Margo Price is feeling those nine-to-five blues in the video for her latest single "A Little Pain." Readers can press play to watch the relatable scene unfold, as Price plays a waitress at a diner running the usual gamut of harassment and under-compensated drudgery. The images play side-by-side with an alternate reality where Price makes it through the day with a little extra help, in the form of good music, confetti and disco lights, a little chemical assistance and even some overdue retribution. The vintage hued video strikes a chord with anyone who's ever lived the service industry grind. We feel you, girl. "A Little Pain" is off Price's latest album, All American Made. -- LS

Chase Rice, “Amen”

Chase Rice's music video for the single "Amen," off his new album Lambs & Lions, is his most personal and vulnerable work to date, seeing as how it features the singer visiting his late father Daniel Rice's grave in North Carolina. (His father passed away in 2008.) The video was, in a very real sense, meant to be: when he heard the demo for "Amen," he tells People, "That exact video came to my head."

Astonishingly, he actually recorded the video before stepping foot in the studio. He says of the Cody Cannon-directed clip, “That’s when you know something is pretty special when it falls into place like that. To me, it’s a higher power that allows something like that to turn out so well," he says. “[This] was all for me to go home and see my dad."
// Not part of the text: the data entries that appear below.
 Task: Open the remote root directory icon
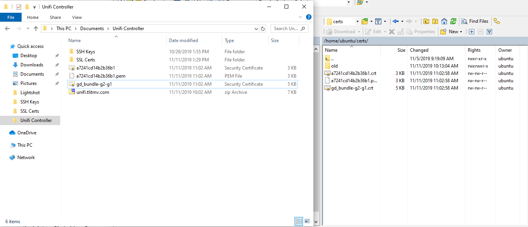[x=435, y=21]
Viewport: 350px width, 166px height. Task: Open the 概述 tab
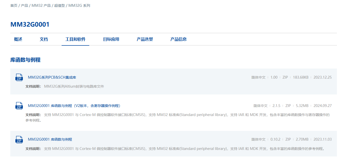pos(18,39)
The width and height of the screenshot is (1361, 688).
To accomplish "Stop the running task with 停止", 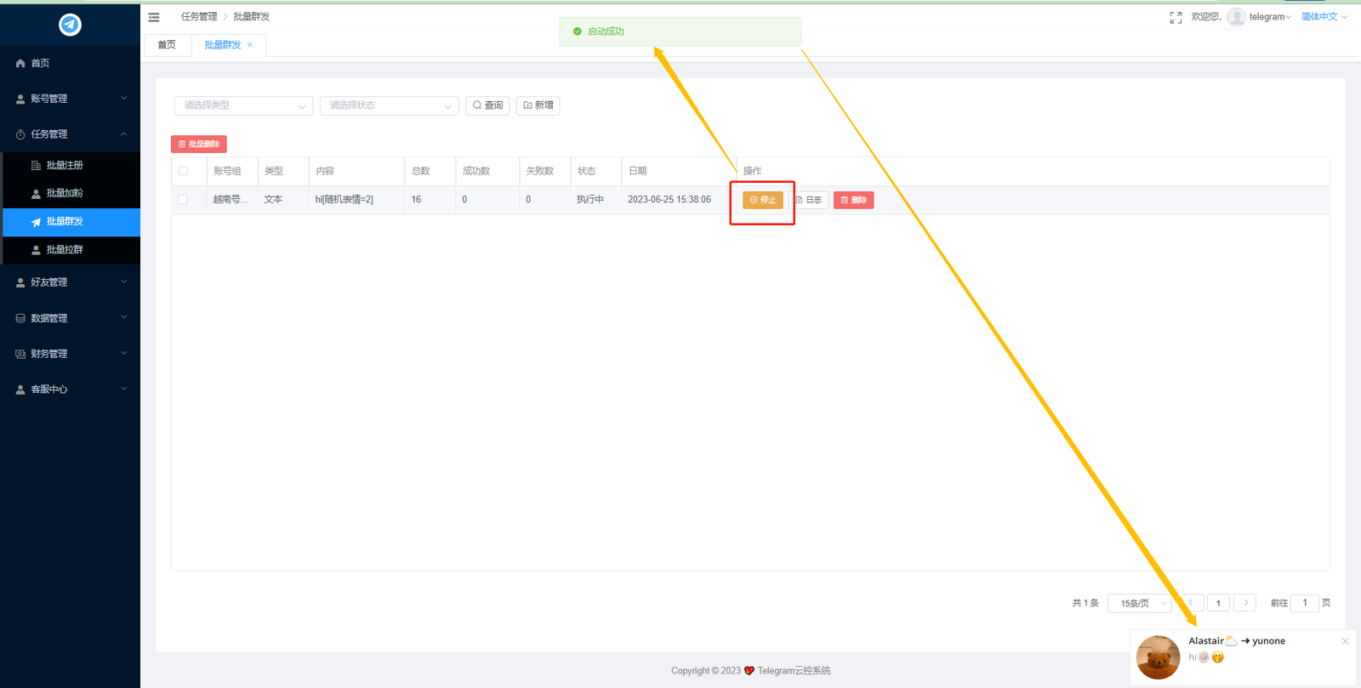I will 762,200.
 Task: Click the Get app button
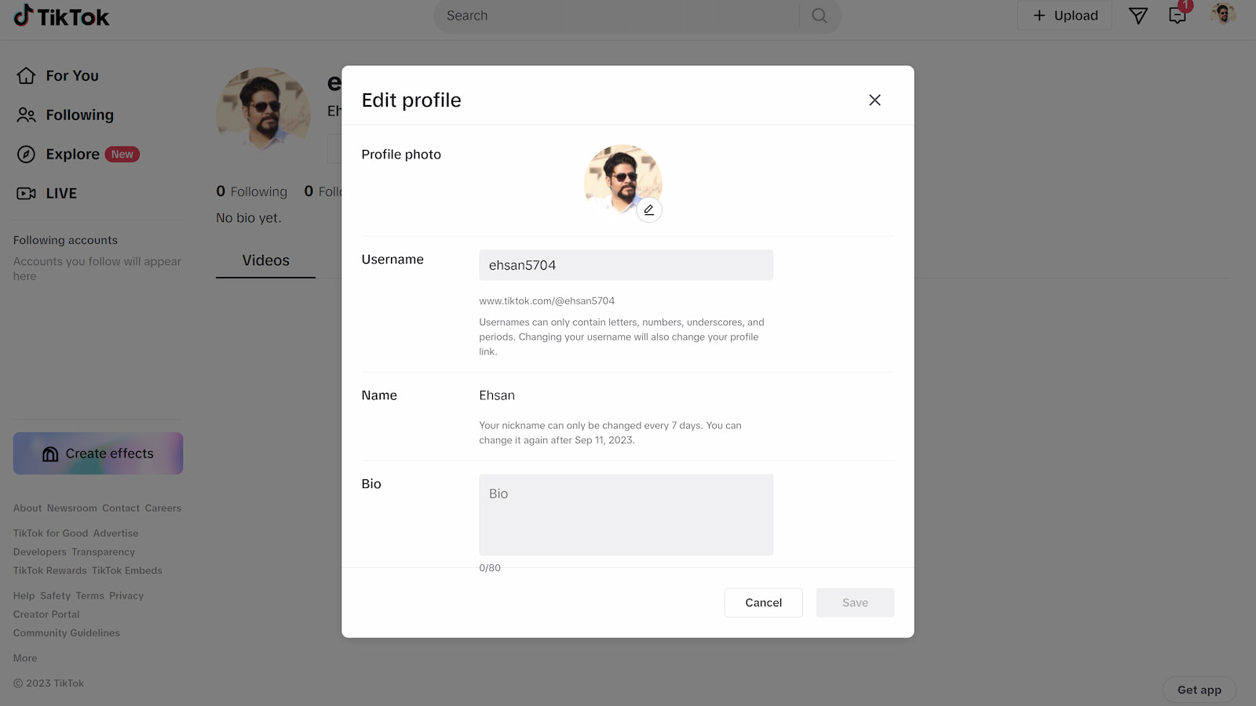tap(1199, 690)
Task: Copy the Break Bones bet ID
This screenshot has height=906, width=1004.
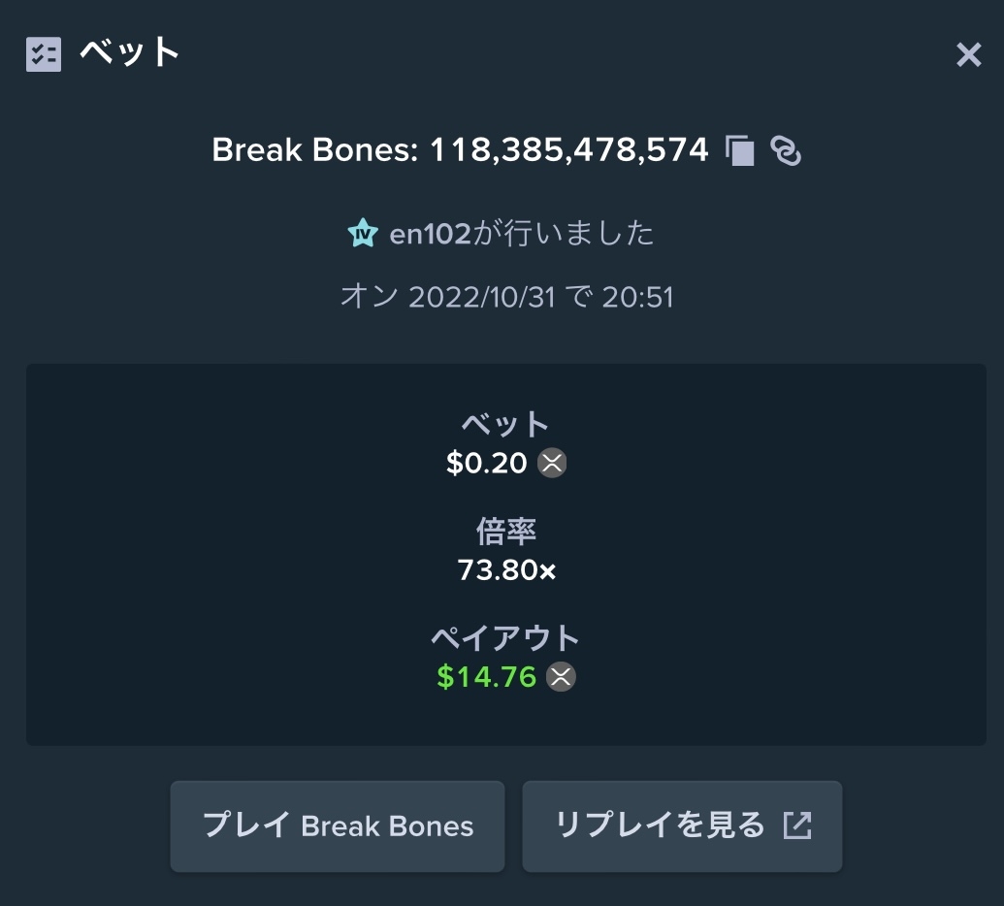Action: 739,151
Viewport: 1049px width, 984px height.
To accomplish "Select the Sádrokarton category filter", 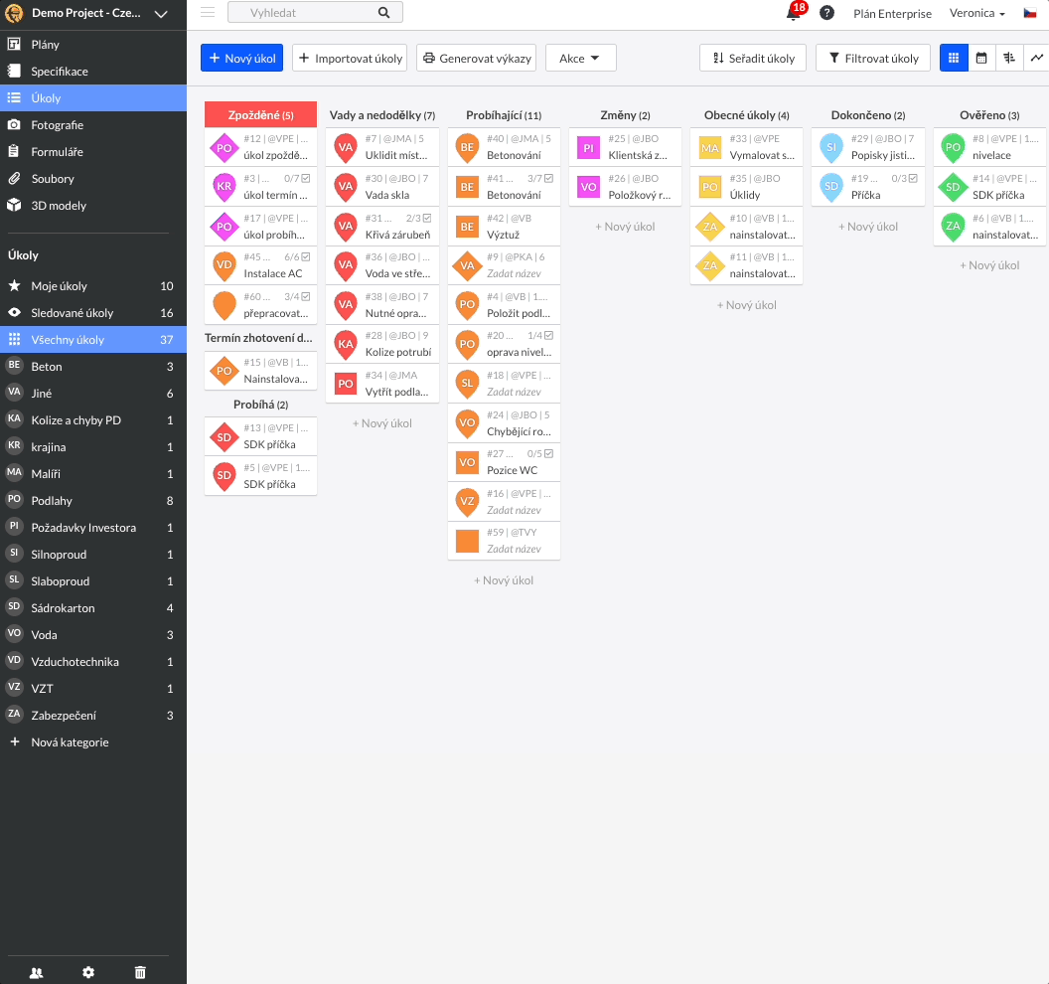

The music video documents real moments, memories and emotions as Rice travels from Tennessee to North Carolina in his 1970 Dodge HEMI Challenger he and his father built together almost two decades ago. "... I didn’t want to fake anything — I wasn’t going to fake cry, we weren’t going to re-shoot me walking up to the grave, it was all one take. This video is 100 percent real,” says Rice. That realness translates from the screen into viewers' hearts. -- CV

Dylan Schneider, “No Problem”

Eighteen-year-old country singer Dylan Schneider worked with accomplished director Roman White for his "No Problem" music video. It features Schneider in a stark, concrete room filled with photos of a girl in frames and plastered all over the walls.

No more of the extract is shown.